Portnoy's Complaint
Began: Mon Sep 2, 2024 (which was Labor Day) Complete: ? Sept 20
- this novel might be too darn filthy to take notes on.
p.33
“Hamburgers, she says bitterly, just as she might say Hilter, “where they can put anything in the world in that they want - and he eats them.”
- this novel is also absolutely hilarious.
- Alex is sent running to the drug store to get Kotex:
Why was this woman so grossly insensitive to the vulnerability of her own little boy—on the one hand so insensitive to my shame, and yet on the other, so attuned to my deepest desires!
On baseball and the essential qualities of being human:
Because it wasn’t, you see, that one was the best center fielder imaginable, only that one knew exactly, and down to the smallest particular, how a center fielder should conduct himself. And there are people like that walking the streets of the U.S. of A. I ask you, why can’t I be one! Why can’t I exist now as I existed for the Seabees out there in center field! Oh, to be a center fielder, a center fielder-—and nothing more!
9/13/24, 1:41:58 PM
It's been awhile since I've written here. But this novel keeps getting grittier and more like the forbidden fruit. Is it pornographic? They say you'll know it when you see it - and I don't see it here. But it's racy and lewd.

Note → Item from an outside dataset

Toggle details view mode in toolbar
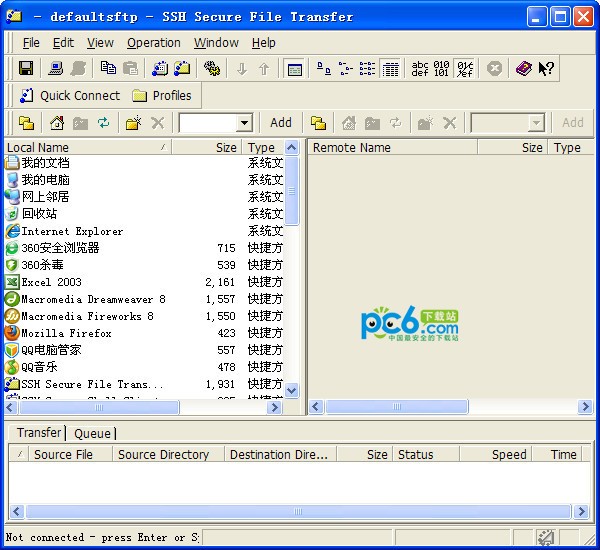Screen dimensions: 600x550 391,68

- p.135-50: this feels like the center of the novel: Alex and his Monkey in Greece and Italy. And the issue of consent (Roth never would’ve used that term).
- and then the ruminating on his forever outsider status as not a real American. At Christmas time. “No, no, these blond-haired Christians are the legitimate residents and owners of this place, and they can pump any song they want into the streets and no one is going to stop them either.”
9/18/24, 1:54:02 PM
- I see myself in Portnoy’s contempt at the prospect of The Monkey being a sex worker. He’s both aware of, and completely blind to, his own proclivities. Maybe he’s all too aware of them - but will only hold hers against her - because of some idealized version of feminity to which he secretly subscribes.
Doorknocking for Stevenson while in college, in Ohio, describes his Pumpkin as such:
I might have learned something spending the rest of my life with such a person. Yes, I might—if I could learn something! If I could be somehow sprung from this obsession with fellatio and fornication, from romance and fantasy and revenge—from the settling of scores! the pursuit of dreams! from this hopeless, senseless loyalty to the long ago!
and The Pumpkin is from Iowa. In a nod to Roth’s having despised the state where he taught for 2 years. Davenport.
“I was on the staff of the House subcommittee investigating the television quiz scandals.” Is Portnoy for real???